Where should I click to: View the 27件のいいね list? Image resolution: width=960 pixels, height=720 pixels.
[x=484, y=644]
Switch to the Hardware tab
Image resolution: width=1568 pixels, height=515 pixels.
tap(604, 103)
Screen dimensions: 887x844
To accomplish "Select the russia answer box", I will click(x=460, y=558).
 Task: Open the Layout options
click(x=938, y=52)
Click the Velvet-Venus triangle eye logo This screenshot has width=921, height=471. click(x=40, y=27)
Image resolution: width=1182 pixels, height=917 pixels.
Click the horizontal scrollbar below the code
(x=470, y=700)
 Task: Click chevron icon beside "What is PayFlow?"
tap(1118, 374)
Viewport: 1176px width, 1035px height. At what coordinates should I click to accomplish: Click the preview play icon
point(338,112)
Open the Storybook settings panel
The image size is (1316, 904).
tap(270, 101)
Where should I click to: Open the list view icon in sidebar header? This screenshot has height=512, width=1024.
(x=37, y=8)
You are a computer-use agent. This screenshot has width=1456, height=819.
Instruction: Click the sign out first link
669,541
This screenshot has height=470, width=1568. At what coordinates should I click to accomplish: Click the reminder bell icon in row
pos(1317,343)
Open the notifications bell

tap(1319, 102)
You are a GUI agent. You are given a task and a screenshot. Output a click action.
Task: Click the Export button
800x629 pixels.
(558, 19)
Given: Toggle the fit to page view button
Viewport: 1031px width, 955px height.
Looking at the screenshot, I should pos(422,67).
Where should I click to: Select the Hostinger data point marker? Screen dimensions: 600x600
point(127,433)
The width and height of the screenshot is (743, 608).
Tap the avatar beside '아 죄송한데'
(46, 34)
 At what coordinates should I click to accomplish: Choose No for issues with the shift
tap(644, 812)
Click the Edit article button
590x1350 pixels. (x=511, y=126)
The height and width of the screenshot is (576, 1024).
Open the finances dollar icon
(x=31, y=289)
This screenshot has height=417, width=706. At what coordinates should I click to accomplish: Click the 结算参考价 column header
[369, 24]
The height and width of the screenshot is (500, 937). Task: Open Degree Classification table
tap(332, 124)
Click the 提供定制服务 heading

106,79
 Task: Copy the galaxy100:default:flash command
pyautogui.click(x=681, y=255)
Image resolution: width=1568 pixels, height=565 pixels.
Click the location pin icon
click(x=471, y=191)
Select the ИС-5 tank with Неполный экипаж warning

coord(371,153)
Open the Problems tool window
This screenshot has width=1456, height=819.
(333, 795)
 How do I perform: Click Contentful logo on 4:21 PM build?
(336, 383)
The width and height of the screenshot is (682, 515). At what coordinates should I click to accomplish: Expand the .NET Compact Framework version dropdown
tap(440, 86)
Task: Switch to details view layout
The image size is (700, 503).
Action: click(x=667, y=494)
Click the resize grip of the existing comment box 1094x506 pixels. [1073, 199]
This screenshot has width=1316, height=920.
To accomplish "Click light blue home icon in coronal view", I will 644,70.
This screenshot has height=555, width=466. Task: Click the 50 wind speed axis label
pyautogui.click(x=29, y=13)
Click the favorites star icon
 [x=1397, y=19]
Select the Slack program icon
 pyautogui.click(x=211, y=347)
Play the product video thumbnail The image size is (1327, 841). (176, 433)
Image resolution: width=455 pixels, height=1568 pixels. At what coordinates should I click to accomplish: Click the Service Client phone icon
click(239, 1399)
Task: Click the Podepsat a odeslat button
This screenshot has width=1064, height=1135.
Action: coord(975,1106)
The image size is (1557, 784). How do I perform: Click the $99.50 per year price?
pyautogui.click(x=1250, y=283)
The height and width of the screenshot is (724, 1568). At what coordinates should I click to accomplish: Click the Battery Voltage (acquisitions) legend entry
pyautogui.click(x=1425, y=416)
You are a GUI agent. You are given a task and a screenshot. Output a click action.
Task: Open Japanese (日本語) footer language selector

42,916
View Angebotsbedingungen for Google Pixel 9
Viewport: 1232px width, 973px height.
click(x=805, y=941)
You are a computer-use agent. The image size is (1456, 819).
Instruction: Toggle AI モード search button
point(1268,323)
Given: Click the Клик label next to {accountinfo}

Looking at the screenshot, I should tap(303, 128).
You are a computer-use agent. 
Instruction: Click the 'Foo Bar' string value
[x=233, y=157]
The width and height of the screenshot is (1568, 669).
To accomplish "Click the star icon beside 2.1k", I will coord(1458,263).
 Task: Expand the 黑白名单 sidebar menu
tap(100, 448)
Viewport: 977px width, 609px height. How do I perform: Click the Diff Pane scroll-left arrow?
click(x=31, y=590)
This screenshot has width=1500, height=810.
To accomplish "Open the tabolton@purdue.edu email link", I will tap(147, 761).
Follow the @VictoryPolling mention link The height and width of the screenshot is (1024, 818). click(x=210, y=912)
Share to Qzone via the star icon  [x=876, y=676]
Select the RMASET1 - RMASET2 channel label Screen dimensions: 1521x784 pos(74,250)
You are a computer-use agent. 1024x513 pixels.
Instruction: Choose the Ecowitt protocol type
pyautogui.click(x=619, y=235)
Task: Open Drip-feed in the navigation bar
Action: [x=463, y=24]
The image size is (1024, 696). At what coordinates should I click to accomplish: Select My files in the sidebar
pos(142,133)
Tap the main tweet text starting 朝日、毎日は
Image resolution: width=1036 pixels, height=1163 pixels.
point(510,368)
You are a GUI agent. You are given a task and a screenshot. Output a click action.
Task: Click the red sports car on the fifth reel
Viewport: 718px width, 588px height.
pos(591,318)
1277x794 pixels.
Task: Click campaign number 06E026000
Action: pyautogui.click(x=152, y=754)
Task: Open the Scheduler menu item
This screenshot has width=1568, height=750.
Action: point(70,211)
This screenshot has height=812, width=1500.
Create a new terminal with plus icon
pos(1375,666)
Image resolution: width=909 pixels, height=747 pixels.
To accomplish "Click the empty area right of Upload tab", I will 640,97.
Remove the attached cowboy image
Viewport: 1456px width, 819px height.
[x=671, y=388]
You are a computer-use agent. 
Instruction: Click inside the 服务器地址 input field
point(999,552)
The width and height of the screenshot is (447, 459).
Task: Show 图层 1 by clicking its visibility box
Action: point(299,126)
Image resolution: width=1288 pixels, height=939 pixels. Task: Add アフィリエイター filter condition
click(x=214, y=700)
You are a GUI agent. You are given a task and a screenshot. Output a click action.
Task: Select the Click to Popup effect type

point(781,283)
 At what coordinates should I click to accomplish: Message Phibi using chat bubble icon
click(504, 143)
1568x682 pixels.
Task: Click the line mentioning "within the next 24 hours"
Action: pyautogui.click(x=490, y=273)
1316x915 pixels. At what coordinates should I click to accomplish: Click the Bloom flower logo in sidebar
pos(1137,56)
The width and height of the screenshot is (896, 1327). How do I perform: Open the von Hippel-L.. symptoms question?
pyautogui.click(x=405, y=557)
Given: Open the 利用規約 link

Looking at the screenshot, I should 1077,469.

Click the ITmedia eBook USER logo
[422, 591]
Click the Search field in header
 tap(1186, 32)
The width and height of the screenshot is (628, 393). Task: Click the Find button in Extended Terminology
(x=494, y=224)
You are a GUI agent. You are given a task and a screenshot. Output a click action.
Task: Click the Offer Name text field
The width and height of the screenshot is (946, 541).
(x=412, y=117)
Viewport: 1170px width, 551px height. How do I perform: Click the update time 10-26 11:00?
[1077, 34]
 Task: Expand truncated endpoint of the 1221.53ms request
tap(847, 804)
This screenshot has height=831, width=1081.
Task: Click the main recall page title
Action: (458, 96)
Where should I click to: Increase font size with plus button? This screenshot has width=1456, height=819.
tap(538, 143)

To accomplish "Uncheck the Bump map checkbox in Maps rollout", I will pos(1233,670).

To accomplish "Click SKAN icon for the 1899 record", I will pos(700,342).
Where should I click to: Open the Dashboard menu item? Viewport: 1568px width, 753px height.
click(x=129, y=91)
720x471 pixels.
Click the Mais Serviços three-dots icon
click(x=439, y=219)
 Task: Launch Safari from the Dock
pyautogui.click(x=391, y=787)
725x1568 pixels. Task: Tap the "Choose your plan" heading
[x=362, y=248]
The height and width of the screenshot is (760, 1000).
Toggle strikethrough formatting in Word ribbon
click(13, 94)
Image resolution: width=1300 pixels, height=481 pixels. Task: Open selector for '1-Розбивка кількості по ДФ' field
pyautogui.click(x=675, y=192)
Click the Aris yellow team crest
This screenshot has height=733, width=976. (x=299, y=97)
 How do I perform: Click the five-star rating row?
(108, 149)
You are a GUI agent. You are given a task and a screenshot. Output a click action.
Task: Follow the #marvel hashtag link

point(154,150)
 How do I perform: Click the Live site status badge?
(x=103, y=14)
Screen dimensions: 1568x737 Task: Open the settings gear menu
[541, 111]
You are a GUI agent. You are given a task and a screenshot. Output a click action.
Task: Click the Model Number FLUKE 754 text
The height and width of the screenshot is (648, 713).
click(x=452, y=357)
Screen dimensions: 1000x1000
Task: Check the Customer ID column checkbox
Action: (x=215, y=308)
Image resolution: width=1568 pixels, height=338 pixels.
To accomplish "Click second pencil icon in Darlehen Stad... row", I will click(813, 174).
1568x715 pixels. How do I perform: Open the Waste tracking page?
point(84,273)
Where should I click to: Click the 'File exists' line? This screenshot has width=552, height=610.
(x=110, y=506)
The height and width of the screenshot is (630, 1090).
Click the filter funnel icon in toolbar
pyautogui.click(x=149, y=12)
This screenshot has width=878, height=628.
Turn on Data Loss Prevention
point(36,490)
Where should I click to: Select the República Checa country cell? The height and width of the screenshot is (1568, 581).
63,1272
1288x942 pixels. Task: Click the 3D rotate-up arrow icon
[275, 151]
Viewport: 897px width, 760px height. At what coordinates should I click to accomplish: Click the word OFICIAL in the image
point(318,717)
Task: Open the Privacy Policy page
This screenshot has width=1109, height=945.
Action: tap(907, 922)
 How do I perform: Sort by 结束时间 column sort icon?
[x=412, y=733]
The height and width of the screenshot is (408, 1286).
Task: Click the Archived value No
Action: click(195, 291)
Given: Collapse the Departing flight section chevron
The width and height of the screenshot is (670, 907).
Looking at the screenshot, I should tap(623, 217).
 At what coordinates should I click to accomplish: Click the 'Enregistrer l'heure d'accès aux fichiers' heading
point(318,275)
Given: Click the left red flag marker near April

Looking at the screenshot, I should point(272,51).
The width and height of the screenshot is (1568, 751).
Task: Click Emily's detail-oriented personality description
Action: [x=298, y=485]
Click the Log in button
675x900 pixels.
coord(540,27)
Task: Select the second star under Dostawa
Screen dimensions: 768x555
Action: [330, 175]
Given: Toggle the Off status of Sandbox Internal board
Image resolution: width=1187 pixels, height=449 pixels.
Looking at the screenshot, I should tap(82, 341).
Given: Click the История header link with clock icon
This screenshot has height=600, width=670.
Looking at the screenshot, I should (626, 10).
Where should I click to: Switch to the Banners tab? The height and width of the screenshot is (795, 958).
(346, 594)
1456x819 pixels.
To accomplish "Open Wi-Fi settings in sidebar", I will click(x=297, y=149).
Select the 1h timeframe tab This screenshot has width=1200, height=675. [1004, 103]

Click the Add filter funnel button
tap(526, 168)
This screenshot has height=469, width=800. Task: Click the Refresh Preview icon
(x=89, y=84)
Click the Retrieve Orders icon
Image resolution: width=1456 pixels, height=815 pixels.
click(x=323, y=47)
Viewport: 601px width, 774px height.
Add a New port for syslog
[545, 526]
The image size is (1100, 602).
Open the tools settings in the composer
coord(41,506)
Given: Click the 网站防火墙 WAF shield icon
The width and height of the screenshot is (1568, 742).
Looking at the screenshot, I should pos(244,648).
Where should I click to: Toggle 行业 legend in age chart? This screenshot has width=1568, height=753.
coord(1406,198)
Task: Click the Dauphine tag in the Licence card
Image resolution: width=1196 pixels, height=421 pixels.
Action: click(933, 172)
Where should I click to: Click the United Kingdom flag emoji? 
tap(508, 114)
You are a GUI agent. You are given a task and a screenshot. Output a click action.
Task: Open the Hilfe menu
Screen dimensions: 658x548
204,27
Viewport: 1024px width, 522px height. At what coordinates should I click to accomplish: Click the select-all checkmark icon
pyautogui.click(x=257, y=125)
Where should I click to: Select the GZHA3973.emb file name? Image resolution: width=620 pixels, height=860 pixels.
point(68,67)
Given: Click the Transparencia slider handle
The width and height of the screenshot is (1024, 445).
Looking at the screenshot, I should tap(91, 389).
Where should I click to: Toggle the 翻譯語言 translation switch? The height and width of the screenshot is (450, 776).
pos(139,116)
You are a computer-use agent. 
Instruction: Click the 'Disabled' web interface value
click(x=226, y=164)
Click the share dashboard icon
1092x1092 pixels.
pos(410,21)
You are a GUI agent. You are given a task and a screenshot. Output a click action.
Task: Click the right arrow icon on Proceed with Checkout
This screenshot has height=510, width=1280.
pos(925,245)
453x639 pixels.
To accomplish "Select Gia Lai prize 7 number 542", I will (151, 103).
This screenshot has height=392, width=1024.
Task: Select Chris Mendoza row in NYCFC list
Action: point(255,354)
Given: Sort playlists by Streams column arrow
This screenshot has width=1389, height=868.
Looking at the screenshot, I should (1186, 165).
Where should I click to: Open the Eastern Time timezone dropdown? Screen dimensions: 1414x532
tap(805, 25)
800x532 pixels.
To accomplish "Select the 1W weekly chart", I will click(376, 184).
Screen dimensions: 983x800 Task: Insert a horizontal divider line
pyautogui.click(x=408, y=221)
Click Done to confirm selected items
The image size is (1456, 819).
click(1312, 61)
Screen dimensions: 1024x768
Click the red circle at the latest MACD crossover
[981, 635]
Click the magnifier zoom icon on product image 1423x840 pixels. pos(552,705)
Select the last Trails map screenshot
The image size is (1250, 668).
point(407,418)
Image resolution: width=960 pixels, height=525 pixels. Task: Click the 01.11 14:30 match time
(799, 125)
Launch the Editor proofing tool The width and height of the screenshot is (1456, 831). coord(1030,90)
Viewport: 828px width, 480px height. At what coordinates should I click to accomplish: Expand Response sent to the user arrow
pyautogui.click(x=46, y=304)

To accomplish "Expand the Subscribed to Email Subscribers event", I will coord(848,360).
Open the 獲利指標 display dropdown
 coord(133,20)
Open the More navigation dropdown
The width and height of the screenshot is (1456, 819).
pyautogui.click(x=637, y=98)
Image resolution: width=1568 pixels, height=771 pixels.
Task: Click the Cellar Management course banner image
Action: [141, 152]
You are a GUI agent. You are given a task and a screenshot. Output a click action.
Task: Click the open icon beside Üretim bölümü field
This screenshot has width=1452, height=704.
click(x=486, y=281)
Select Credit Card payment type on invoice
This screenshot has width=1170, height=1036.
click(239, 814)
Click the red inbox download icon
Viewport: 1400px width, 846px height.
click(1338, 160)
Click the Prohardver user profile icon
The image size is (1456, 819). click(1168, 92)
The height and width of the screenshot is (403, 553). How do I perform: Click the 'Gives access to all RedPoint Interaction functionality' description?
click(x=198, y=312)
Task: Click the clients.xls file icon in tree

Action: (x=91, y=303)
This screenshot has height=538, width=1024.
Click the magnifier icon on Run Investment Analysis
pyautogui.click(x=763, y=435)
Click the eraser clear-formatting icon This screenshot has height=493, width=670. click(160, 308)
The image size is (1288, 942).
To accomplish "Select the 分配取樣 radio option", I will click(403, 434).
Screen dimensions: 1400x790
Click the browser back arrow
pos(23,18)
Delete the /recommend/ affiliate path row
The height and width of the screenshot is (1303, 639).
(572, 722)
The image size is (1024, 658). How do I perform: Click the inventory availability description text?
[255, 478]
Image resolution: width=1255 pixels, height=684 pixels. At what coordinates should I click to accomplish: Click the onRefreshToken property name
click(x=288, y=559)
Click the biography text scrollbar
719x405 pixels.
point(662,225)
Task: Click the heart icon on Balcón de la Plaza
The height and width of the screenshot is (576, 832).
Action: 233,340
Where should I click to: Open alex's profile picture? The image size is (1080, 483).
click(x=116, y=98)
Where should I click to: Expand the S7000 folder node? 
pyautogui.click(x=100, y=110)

==*==

What you are asked to do —
Rewrite the lines of the listing between the line holding "Click the resize" and the line holding "pyautogui.click(x=29, y=13)", inclusive, with the requests included. Adjust every coordinate in the answers by -76.

The result —
Click the resize grip of the existing comment box 1094x506 pixels. [997, 123]
This screenshot has width=1316, height=920.
To accomplish "Click light blue home icon in coronal view", I will 568,-6.
This screenshot has height=555, width=466. Task: Click the 50 wind speed axis label
pyautogui.click(x=-47, y=-63)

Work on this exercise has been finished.